A little bird delivers record price for photographer

The market for Australian photography had a shot in the arm on Tuesday night when a “signature” piece by a celebrated Sydney-based photographer set a new artist auction record.

Petrina Hicks’ strange and compelling photograph, Shenae and Jade, 2005, sold at Deutscher and Hackett’s May 14 online sale for $68,750 (including buyer’s premium of 25 per cent, as will all sale prices below).

Shenae and Jade carried a pre-sale estimate of just $20,000 to $30,000. But the work received 11 bids that drove the price up to the record. The previous highest price paid at auction for a Hicks was $46,636 for a different print of Shenae and Jade. It sold through Deutscher and Hackett in 2021.

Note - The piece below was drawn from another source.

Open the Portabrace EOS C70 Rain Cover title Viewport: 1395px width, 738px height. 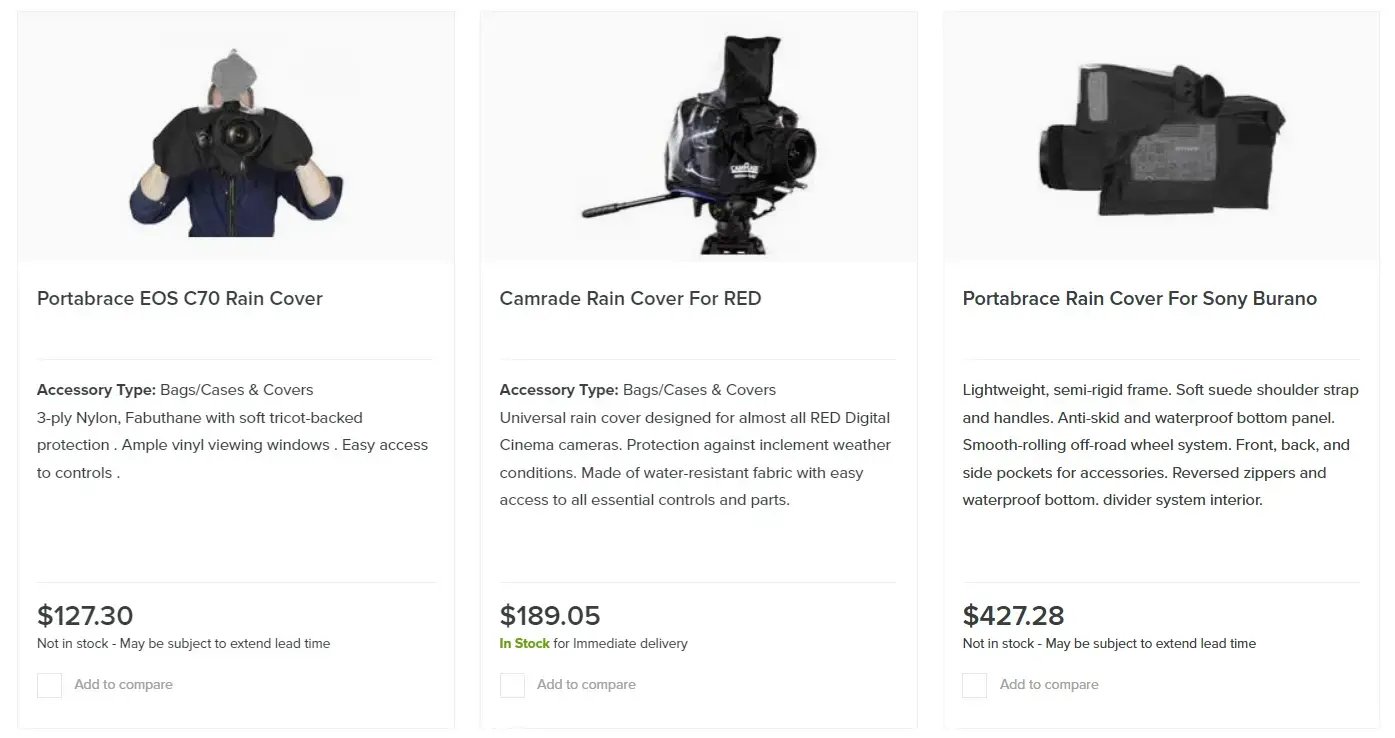pyautogui.click(x=180, y=298)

Shenae and Jade was printed in an edition of eight, and one those prints is in the collection of the Art Gallery of NSW. The print of Shenae and Jade that sold on Tuesday, number five in the edition, had been in a private collection in Berlin.

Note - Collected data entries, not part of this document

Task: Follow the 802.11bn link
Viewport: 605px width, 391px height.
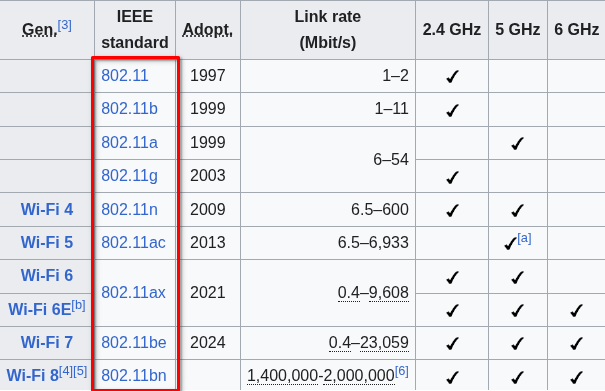Action: (x=134, y=376)
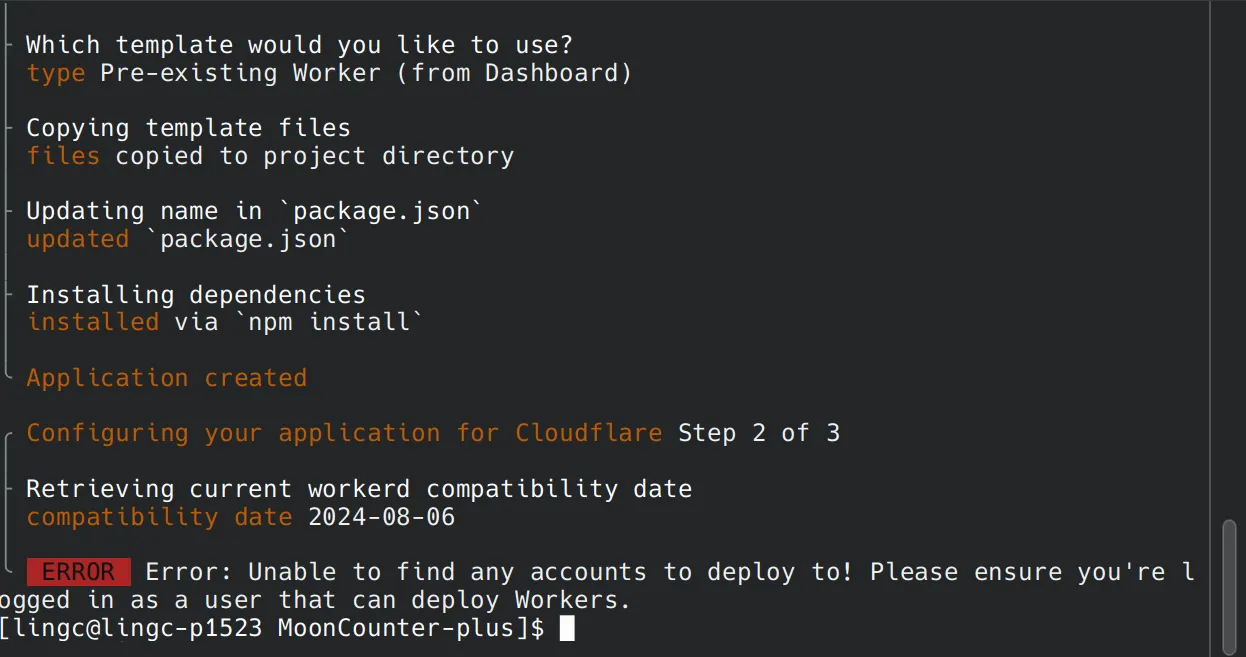Click 'Pre-existing Worker (from Dashboard)' text
The height and width of the screenshot is (657, 1246).
(x=366, y=73)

Hicks told Saleroom she knew the vendors. They were a couple who are long-term supporters of her work, buying a piece from each of her exhibitions. “They are German, but they did live in Sydney for decades and recently moved back to Germany,” Hicks said. “They’re really supportive. They still have some other pieces (of mine).”

Shenae and Jade is a hypnotic image of a budgie with its head in a child’s mouth.

Another example of the photograph was included in the exhibition Petrina Hicks, Bleached Gothic, at the National Gallery of Victoria in 2019-2020.

Hicks’ next major exhibition, as yet untitled, will open on 22 November at the Museum of Australian Photography in outer Melbourne. She will also have a show at the Perth Centre for Photography in August.

The Perth exhibition will be the first museum display of the artist’s digital photography, and as such will be a landmark event.

Hicks has always shot on film, but the exorbitant expense of processing the film internationally convinced her to invest in her first digital camera late last year. While the film was processed in the US, the printing has always been carried out in Sydney by master printer Warren Macris.

Hicks said that while it’s her habit to come to any photo shoot with a refined idea in mind, the use of digital technology will allow her to be more “experimental”.

As for the photo shoot of the young model and the budgie that resulted in the image Shenae and Jade, the decisive moment came at the end of the session when Hicks asked model Shenae to pop the budgie, later to become known as Jade, into her mouth.

“That was a taxidermied budgie,” Hicks said. “We just put a bit of, I think it was cling wrap, around the bird’s head.

“Budgies are quite inquisitive and often stick their heads in their owners’ mouths, so I was trying to replicate something like that.”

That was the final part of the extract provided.